------ Information

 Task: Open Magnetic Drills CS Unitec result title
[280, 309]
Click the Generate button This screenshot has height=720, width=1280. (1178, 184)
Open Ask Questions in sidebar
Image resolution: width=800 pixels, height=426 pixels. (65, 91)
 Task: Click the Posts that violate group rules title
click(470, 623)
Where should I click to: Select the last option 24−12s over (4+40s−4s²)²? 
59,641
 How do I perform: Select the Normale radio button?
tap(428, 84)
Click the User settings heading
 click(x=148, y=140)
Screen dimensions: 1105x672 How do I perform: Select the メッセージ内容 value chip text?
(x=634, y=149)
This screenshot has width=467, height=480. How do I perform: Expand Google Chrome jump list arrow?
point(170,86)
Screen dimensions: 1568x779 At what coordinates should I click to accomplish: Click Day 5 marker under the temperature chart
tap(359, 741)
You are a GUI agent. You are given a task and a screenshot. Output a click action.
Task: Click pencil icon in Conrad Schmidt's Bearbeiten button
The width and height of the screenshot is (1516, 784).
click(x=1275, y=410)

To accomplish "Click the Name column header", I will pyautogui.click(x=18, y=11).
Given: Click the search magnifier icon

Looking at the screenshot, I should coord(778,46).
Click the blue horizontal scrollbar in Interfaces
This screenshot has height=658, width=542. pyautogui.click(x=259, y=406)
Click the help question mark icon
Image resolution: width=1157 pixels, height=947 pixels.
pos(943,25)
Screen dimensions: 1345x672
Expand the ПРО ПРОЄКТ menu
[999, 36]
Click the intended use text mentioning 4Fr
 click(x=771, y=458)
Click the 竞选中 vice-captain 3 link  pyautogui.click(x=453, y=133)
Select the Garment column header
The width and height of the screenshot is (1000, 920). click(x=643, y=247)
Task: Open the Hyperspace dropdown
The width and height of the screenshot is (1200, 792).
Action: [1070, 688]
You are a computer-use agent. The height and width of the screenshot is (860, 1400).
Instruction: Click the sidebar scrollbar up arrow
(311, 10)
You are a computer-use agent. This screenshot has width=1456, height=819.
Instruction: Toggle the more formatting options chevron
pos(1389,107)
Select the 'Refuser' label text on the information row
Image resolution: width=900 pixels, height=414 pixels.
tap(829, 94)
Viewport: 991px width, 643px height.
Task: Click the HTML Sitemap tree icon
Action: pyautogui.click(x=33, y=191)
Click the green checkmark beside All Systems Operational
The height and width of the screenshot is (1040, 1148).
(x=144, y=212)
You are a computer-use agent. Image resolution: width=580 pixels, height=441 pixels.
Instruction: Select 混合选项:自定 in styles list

------------

▶ [To do]: Throughout the data above, count the lines in which the word "computer" occurs; supply the number alone.

▶ [Exercise result]: 3